Nothing Compares … To Choo.

Finally after all of these years I know what Sinead O’Connor was talking about. She really wasn’t saying, “nothing comes to YOU,” she was saying, “nothing compares to, CHOO” … duh. You know when you eat a candy bar, or a bag of chips, or just something so delicious that you literally can’t stop eating it, making you wonder if there is crack in it or something? I’ve always wondered the same thing in regards to designer shoes. Whenever I would watch episodes of Sex and the City, like when Carrie couldn’t buy her apartment because she basically had $40,000 worth of Jimmy Choo, Manolo Blahnik and Christian Louboutin shoes in her closet, I really wanted to know what was so freaking special about them that would lead a woman to almost have to live in her designer shoes.

Well you know the saying, you never know until you walk a mile in someone elses shoes? Well there should also be a saying that goes, “you never understand what kind of crack is in a pair of Jimmy Choo’s until you try them on.” So my best friend is getting married. She’s got the dress, she’s got all the big stuff taken care of … and now … she needs shoes. So of course, as a bridesmaid and her best friend, I accompanied her to the creme de la creme of shoe departments at Nordstrom. We of course booked it straight to Salon Shoes and came face-to-face with the wall o’ Choo’s. :::Sigh::: She asked me a simple question of, “should I?” and as a firm believer in trying stuff on for “funsies” I said, “absolutely.” (Ps. Never go shopping with me, I’m apparently the worst enabler EVER.)

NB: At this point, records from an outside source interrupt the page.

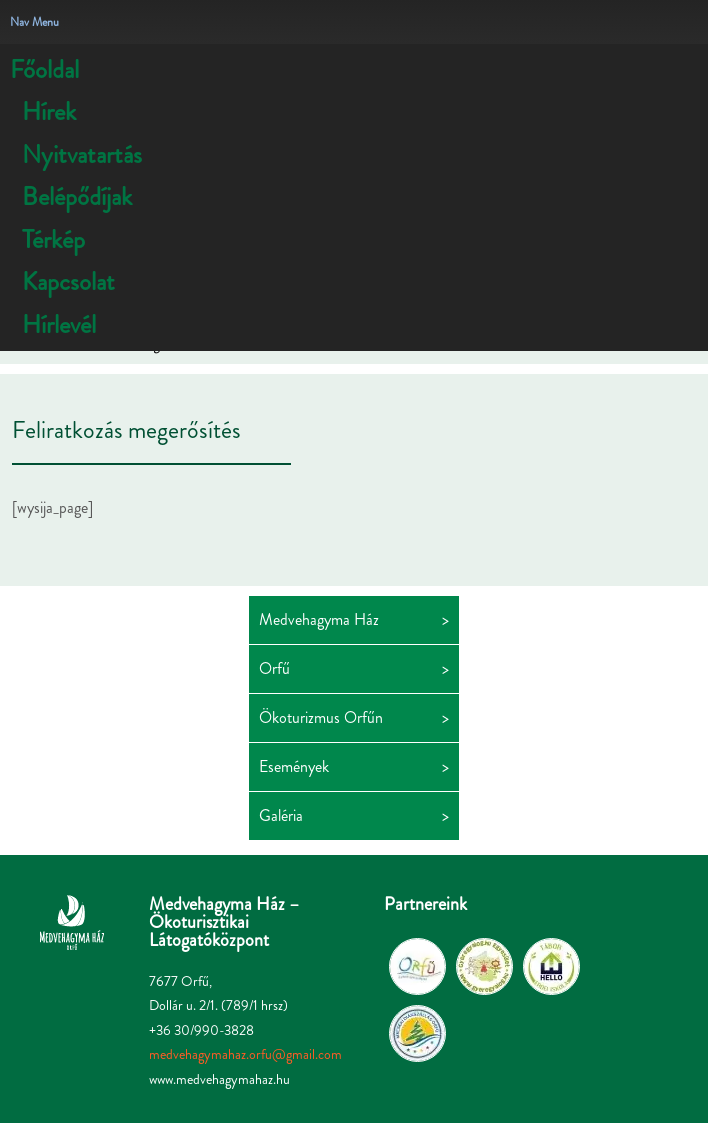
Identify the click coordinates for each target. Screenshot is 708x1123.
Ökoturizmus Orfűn (321, 717)
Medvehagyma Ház (319, 619)
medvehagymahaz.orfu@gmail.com (245, 1054)
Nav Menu (34, 22)
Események (294, 766)
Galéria (281, 815)
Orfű (274, 668)
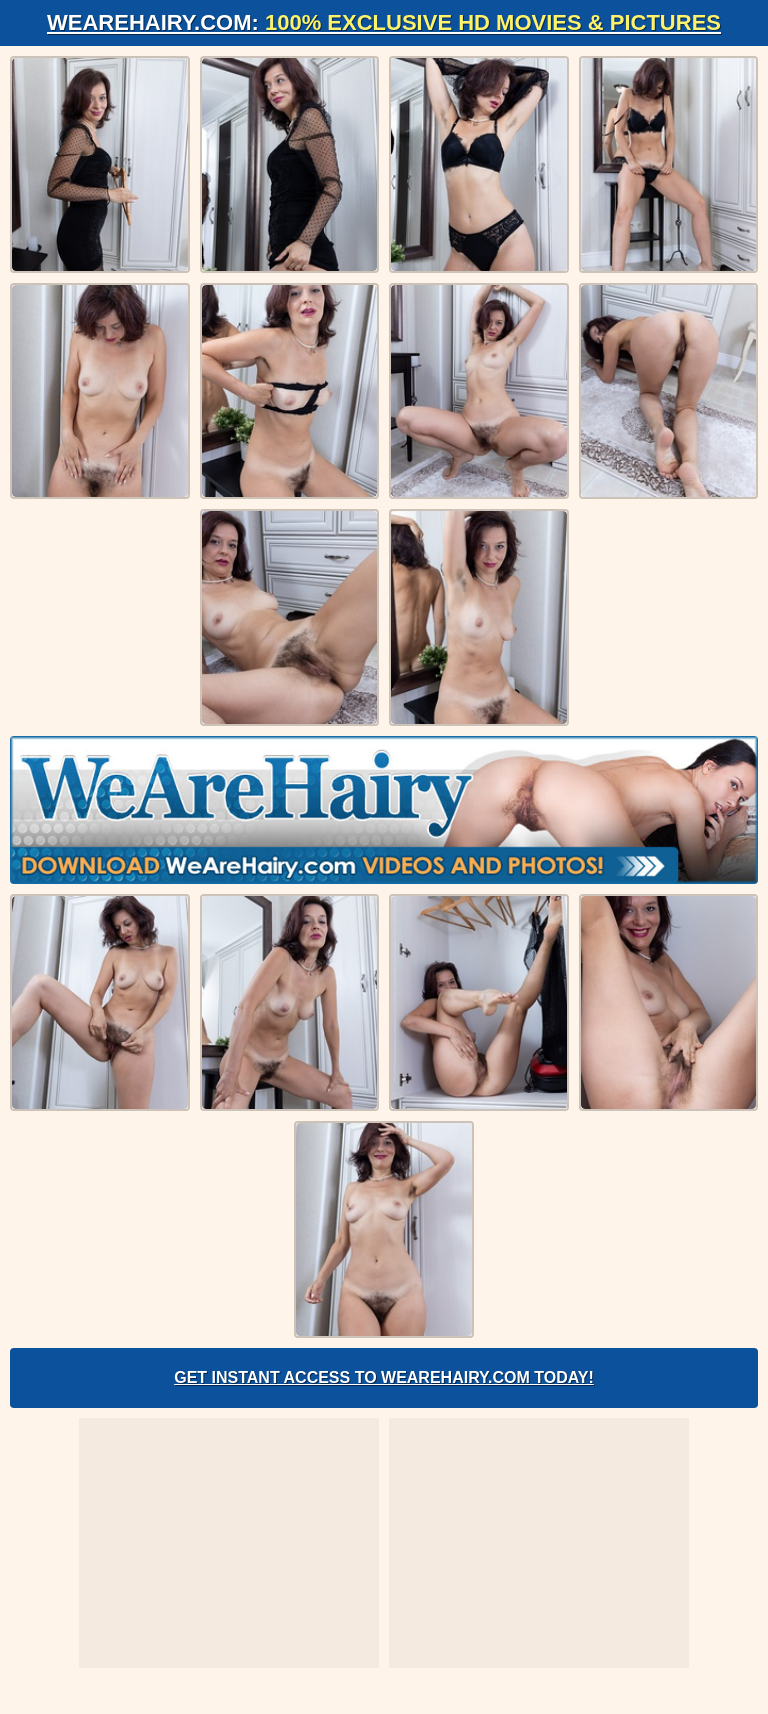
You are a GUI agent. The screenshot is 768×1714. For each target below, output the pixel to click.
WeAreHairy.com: (384, 22)
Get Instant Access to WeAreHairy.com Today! (384, 1377)
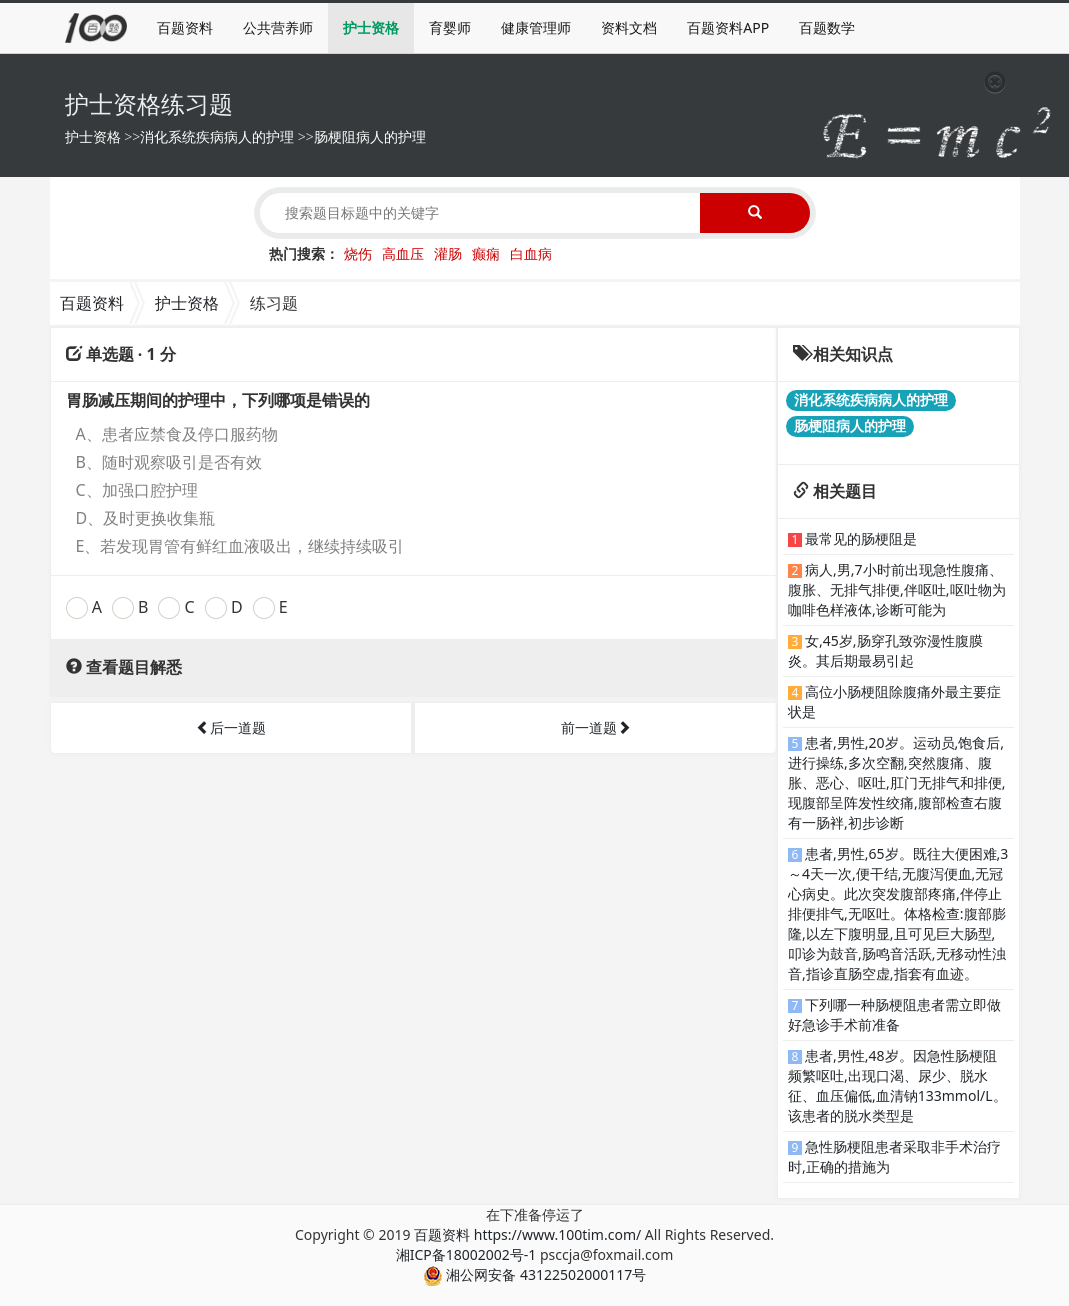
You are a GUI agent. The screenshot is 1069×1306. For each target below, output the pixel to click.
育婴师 (450, 27)
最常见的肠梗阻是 (861, 538)
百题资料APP (728, 27)
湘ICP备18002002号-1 (466, 1254)
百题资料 (185, 27)
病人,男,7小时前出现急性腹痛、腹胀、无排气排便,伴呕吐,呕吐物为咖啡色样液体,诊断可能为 (897, 589)
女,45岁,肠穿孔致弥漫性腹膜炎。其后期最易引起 (885, 650)
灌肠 (448, 253)
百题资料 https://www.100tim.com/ (527, 1234)
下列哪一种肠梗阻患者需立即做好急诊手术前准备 (894, 1014)
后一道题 (231, 727)
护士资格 (371, 27)
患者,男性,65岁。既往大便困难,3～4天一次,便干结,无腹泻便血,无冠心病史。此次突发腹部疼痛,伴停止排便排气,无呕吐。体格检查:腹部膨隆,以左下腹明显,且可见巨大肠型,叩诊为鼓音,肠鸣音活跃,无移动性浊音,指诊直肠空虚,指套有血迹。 (898, 913)
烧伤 (358, 253)
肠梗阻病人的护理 (370, 136)
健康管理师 (536, 27)
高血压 (403, 253)
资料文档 (629, 27)
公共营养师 (278, 27)
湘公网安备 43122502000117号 (534, 1274)
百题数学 (827, 27)
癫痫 (486, 253)
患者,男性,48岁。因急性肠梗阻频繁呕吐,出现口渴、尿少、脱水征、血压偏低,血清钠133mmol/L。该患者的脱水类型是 (897, 1085)
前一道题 (596, 727)
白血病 (531, 253)
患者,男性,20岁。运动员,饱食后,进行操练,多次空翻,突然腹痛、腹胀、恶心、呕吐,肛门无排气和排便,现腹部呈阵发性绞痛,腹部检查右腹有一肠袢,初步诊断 (897, 782)
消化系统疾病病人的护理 (217, 136)
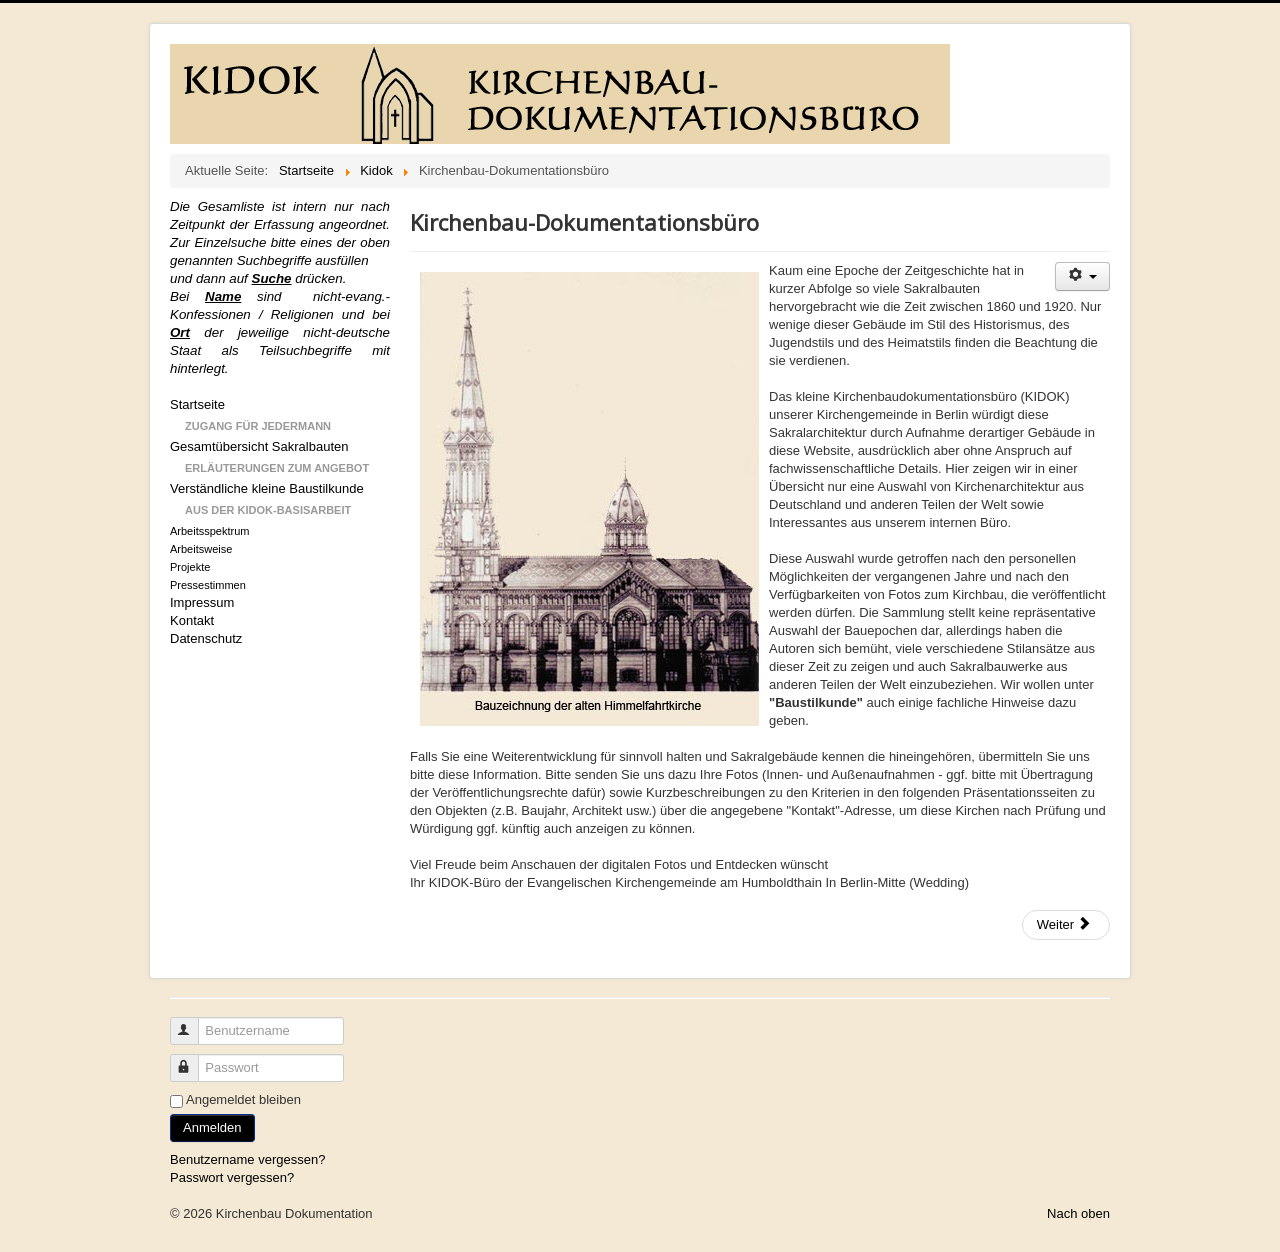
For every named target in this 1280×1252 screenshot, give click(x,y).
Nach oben (1078, 1213)
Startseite (197, 404)
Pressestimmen (208, 585)
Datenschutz (206, 638)
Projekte (190, 567)
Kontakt (192, 620)
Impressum (202, 602)
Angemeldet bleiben (243, 1099)
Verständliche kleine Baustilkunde (267, 488)
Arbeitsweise (201, 549)
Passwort (193, 1059)
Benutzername (193, 1022)
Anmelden (212, 1127)
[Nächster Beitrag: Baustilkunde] (1066, 925)
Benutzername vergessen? (247, 1159)
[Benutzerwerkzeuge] (1082, 276)
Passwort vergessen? (232, 1177)
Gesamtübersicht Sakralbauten (259, 446)
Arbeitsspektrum (209, 531)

As we sat in the comfy, over stuffed chairs, the sales associate brought us the Choo boxes that seemed to have tiny halos around them. She carefully peeled back the delicate tissue paper and it honestly was like someone had just opened up a ring box and sitting in front of me was the most flawless, 5.5 karat Harry Winston blue diamond. We both did the typical girl move: Hand to heart gasp and uttered a soft, “oh … my … GOD.” Pictures just don’t do these bad boys justice, in fact they just shouldn’t be photographed … it just isn’t fair to them.

The minute she put them on she started doing the “Choo Strut” as I like to call it. I believe her exact words were “Oh my God … they don’t even feel like platform stilettos, they feel like extensions of my legs!” Random people were coming up to her commenting on them and saying how gorgeous they were, which we took as signs from God that she should purchase them. And then we got to the point where we were sitting down, drooling over these gorgeous specimens on her feet and trying to deny the fact that they were close to $700. Denial swiftly turned into justifying how to spend this much money on shoes … because she had to have them. I’m pretty sure sentences like, “well if I don’t go out to dinner so much …” “or if I put it on a credit card and pay it off slowly …” “or if I sold myself on the street on the weekends …” were definitely uttered. Hell, I would even sell myself on the street for her so she could have these shoes (I’m such a fabulous friend, aren’t I?)

Sadly, we walked away Choo-less. Sigh. We did go to what felt like a million shoe stores after … yet nothing compared. Nothing. Everything was a Choo wannabe. Now I get what that Spice Girls song was all about … “tell me what you want, what you really, really want.” I want a pair of God damn sparkly Jimmy Choos … not some half ass fake pair. The only positive that came from trying on the creme de la creme of shoes first was that everything after it seemed insanely cheap. We walked into Michael Kors and saw a pair of shoes for $150 and we were like, “holy shit … that is a steal!” Like what? Blinded by Choos is what it is.

So at the end of the day, she’s my best friend and I want her to have the best of everything … especially for her wedding. Therefore Choos are necessary. But I think these Choos are necessary for every bride. Seriously. You get one day … then what? I don’t know what happens after you get married but I heard it might have something to do with mortgages and getting knocked up :::chills::::

So yes, close to $700 is absolute madness to pay for ONE pair of shoes … but NOT if you look at them like a family heirloom or something, right? Pass them down … keep them in a glass case? Am I making them seem not close to $700 yet?